Tracing and Recording One’s Family History: A Worthwhile Holiday Project
Holidays mean more time with extended family relations whom one sees only this time of year. This makes it an ideal time to work on tracing and recording one’s family history, although there is no reason one cannot embark on this project any other time.
I did some initial work on tracing and recording my own genealogy for a Philippine history class in college. Our professor assigned it as a project; he said it would let us understand how we are part of history. In retrospect, I think the project also gave me an idea of how historians work. (Homeschooling parents looking for projects to assign, take note!)
I worked by interviewing relatives during family gatherings and taking down notes. It was a very rewarding process. I heard stories about adventurous settlers and exiles from Spain, indio revolutionaries, World War II heroes, and a librettist who translated Verdi’s Rigoletto into Cebuano.
Right now, many of my sources for these stories are either dead or aging. I am grateful for having had the opportunity to hear and record these stories. These stories, after all, may be personal anecdotes, but they are also part of national and even world history.
The endeavour gave me a sense of who I am, and why I am the way I am. It gave me deeper insights into my own identity, and reasons to be proud of it.
Of course, I also discovered some things about my family which I do not feel comfortable writing about publicly.

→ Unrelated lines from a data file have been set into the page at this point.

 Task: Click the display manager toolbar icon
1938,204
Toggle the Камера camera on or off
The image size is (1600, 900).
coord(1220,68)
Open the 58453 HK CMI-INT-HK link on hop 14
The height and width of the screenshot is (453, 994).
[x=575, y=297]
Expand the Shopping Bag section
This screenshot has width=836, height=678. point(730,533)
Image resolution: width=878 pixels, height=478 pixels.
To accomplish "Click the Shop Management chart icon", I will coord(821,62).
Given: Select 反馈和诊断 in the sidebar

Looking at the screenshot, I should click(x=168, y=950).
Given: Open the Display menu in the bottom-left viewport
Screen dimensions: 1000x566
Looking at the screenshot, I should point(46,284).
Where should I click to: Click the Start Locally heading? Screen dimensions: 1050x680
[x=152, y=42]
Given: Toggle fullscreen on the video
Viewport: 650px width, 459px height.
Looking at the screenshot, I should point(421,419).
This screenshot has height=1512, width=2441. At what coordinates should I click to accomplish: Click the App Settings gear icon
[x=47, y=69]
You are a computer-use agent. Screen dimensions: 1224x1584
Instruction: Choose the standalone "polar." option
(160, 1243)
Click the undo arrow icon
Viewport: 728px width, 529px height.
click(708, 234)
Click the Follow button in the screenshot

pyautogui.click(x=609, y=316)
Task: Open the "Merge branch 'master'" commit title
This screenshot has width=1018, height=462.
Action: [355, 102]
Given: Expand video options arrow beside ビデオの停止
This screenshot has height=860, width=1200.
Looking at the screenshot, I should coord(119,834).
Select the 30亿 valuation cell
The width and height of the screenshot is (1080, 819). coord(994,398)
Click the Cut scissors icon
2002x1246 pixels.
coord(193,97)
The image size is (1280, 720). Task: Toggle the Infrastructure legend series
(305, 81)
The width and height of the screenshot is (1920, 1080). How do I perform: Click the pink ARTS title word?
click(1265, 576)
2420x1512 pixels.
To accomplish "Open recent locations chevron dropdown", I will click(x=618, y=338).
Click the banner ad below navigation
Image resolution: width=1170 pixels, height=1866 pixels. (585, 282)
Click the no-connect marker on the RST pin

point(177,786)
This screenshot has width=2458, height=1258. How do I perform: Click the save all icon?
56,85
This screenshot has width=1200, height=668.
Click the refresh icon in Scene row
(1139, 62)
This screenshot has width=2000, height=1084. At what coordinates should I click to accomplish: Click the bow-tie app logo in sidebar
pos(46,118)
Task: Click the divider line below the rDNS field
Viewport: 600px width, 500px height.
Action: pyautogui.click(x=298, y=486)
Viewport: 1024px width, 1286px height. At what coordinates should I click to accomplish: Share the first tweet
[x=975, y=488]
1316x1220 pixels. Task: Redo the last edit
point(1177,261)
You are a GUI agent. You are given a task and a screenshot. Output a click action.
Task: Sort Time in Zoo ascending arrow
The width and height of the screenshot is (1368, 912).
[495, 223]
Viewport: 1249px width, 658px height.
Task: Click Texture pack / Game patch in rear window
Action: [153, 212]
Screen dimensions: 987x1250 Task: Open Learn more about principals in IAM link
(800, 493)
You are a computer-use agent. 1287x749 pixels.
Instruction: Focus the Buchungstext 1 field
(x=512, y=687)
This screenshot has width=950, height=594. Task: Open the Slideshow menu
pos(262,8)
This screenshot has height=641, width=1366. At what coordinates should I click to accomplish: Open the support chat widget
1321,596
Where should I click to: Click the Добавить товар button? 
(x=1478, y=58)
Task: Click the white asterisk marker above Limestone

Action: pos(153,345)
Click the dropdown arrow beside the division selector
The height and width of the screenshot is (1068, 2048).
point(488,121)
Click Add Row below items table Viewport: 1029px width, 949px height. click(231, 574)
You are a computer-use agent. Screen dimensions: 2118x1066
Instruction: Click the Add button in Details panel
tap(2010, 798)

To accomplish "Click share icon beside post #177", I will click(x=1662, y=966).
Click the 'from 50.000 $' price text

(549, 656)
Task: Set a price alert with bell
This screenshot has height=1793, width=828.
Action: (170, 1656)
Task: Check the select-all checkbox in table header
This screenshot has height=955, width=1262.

But no family is perfect. Furthermore, as the movie Coco has shown, confronting the root of family wounds can be the beginning of healing and redemption.
If I had more time and money to continue this project, I would probably look for civil registry documents, newspaper clippings, and other materials, and then go further to where those sources in turn lead. I would most likely need to travel domestically and internationally to do this, but who knows what opportunities may come my way. In fact, I regret not having gotten in touch with my Spanish roots during my one year stay in Spain.
If I were to pursue this project further, it would definitely put me in touch with distant living relatives with whom I can communicate. I am sure it would be exciting getting to know long lost relatives in unlikely places.
At present, however, life deprives me of time and money to continue this project beyond recording oral histories. Still, I think it is a worthy endeavour even if I do not go further. I owe it to my family and myself to preserve our stories for future generations. At the very least, I owe it to my relatives whom I interviewed who were willing to tell their — our — stories.